# Schnurrrr: Mit wem schläft Katy Perry denn hier?



## Stefan102 (11 Dez. 2011)

​
Immer wieder tauchen ja Fotos im Internet auf, die Stars in unangenehmen Situationen zeigen, die ihnen wohl lieber erspart geblieben wären. Sogar einige Beziehungen sind an solchen Bildern schon zerbrochen. Doch dieses Foto von Sängerin Katy Perry (27) gehört sicherlich nicht zu dieser Sorte Schnappschuss, obwohl er sie eng umschlungen schlafend im Bett mit jemandem zeigt, der eindeutig nicht Ehemann Russell Brand (36) ist!
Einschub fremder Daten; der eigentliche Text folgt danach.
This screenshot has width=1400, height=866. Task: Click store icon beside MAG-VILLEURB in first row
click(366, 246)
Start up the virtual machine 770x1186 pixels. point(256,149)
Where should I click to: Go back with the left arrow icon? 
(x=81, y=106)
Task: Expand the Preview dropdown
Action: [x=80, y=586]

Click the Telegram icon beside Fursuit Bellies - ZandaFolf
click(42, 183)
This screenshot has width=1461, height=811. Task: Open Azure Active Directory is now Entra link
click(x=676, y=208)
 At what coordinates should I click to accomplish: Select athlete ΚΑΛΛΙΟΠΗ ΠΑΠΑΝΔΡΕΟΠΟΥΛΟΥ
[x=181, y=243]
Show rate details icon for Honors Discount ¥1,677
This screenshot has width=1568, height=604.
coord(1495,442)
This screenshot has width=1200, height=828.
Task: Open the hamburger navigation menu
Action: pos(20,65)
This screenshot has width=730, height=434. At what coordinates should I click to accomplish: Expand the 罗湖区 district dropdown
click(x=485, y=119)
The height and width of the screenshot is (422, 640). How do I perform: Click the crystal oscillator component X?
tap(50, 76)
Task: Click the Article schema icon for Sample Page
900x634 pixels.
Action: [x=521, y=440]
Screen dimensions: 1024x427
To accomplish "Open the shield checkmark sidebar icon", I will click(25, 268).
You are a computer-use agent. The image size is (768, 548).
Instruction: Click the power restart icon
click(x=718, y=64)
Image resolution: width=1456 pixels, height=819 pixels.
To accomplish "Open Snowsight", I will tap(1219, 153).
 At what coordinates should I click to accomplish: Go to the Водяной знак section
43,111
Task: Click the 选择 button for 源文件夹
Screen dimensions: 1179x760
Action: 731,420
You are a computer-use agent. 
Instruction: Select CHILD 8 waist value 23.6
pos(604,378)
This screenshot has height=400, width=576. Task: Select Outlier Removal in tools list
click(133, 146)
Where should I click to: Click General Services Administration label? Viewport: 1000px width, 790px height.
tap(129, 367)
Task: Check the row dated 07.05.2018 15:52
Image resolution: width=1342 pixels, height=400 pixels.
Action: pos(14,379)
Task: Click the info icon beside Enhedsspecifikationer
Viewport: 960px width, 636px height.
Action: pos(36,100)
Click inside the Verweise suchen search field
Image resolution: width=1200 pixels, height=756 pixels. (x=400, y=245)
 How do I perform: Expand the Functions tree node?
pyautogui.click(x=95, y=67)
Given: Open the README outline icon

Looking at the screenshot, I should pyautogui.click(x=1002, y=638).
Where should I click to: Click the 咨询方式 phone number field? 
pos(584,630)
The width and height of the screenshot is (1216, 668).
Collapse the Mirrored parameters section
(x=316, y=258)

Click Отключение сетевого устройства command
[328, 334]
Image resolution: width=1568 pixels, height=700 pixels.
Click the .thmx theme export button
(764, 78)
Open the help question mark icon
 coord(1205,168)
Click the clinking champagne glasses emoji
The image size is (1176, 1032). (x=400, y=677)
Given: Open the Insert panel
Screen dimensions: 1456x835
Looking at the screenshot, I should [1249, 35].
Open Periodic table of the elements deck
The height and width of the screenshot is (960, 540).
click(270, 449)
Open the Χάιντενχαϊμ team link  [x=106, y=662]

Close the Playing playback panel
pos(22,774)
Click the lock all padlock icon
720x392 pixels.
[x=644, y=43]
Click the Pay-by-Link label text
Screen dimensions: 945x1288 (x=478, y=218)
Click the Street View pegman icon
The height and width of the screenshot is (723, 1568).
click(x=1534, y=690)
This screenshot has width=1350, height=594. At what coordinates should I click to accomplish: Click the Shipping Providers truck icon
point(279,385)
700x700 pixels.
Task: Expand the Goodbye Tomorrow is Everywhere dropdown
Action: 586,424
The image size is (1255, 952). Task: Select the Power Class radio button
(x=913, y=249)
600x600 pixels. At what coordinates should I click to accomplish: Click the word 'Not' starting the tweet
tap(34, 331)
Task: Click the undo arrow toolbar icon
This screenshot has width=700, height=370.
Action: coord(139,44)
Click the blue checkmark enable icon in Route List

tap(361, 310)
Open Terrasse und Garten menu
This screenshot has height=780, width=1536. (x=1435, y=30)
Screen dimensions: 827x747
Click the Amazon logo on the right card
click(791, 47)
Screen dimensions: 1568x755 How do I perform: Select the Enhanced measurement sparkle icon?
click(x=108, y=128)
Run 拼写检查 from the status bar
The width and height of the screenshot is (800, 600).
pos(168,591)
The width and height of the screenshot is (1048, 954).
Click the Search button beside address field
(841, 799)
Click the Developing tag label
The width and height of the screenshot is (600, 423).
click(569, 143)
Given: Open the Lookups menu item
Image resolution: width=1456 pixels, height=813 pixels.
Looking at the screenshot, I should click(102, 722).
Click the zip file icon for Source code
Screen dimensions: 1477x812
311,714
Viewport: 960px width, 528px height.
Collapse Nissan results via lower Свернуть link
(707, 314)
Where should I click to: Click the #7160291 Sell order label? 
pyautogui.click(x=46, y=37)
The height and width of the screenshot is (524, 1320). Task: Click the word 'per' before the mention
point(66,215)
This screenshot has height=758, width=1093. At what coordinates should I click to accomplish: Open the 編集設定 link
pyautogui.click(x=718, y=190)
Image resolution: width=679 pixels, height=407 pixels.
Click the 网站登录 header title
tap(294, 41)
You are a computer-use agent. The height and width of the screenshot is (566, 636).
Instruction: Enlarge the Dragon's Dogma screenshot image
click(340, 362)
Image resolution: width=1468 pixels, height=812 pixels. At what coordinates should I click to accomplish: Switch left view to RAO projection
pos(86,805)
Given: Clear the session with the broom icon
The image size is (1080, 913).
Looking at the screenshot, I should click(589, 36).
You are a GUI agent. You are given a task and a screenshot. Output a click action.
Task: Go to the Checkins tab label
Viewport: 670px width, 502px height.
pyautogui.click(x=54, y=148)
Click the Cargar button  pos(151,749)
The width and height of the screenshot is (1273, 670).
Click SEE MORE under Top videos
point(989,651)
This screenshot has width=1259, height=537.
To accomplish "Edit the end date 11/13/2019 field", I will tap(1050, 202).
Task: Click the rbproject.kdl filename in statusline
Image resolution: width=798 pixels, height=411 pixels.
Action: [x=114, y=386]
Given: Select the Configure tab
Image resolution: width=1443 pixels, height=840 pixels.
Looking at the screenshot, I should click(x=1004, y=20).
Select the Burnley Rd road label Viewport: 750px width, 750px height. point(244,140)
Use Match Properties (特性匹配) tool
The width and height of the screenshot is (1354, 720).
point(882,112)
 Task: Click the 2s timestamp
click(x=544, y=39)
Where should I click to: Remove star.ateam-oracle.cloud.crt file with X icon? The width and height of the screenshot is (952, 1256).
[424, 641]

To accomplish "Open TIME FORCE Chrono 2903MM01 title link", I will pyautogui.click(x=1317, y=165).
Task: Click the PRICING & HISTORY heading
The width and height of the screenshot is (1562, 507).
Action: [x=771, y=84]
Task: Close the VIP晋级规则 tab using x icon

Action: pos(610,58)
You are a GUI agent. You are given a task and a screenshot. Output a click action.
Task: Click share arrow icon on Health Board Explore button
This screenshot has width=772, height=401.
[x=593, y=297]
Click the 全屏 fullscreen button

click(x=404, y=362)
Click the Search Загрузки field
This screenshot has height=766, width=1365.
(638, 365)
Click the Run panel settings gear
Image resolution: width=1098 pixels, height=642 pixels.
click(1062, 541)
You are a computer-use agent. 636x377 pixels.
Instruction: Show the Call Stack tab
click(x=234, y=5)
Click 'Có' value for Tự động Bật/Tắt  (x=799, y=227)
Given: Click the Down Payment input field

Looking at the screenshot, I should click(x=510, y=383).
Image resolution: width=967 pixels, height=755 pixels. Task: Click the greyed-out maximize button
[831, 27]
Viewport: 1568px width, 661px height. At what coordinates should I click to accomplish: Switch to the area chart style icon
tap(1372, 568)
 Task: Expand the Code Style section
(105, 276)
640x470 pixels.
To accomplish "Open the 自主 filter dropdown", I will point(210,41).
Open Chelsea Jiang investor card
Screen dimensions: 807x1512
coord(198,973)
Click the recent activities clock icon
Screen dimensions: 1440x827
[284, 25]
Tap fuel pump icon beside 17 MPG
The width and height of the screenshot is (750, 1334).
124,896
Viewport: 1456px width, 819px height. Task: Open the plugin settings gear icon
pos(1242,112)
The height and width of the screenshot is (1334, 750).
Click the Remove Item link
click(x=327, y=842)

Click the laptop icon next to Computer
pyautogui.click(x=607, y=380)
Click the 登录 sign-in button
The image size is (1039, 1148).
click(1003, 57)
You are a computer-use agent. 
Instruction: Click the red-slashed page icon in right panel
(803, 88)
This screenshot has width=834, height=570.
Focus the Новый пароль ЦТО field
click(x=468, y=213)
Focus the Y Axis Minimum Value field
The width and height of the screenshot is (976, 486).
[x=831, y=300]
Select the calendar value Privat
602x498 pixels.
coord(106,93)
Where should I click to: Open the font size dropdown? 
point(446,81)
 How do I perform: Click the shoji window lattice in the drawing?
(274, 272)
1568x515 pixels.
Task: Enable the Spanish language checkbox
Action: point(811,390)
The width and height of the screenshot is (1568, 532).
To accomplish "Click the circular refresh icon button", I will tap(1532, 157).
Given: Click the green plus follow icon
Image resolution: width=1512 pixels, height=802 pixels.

„Wieder vereint und es fühlt sich so gut an....“, twitterte Katy unter dem Beweisfoto und stellt vor: „Ich und Kitty Purry halten ein Nickerchen.“ Die beiden süßen „Kätzchen“ sehen aber auch wirklich sehr vertraut miteinander aus, wie sie so selig schlummernd nebeneinanderliegen. Und bei der Namensfindung hat sich bekennende Katzenliebhaberin Katy Perry auch richtig kreativ gezeigt: Kitty Purry ist nicht nur an ihren Namen angelehnt, sondern „Kitty“ bedeutet übersetzt „Kätzchen“ und „purr“ bedeutet so viel wie „schnurren“, ein schnurrendes Kätzchen also.

Russell Brand braucht sich nun wirklich keine Sorgen machen, mit wem Katy das Bett teilt, wenn er gerade nicht zur Stelle ist - und mal ehrlich, wer würde bei diesem Anblick nicht das Schnurren anfangen? 
(Quelle: promiflash)


----------



## AMUN (11 Dez. 2011)

Sie schläft mit einer Muschi...


----------